DATASET =>
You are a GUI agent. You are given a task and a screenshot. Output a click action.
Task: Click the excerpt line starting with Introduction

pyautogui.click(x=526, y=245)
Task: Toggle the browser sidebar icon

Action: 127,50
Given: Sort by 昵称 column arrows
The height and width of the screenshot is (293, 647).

SET EXERCISE =>
Return every line of the listing above verbatim, with nothing added or left out.

TASK OUTPUT =>
You are a GUI agent. You are given a task and a screenshot. Output a click action.
Task: Click the excerpt line starting with Introduction

pyautogui.click(x=526, y=245)
Task: Toggle the browser sidebar icon

Action: 127,50
Given: Sort by 昵称 column arrows
The height and width of the screenshot is (293, 647).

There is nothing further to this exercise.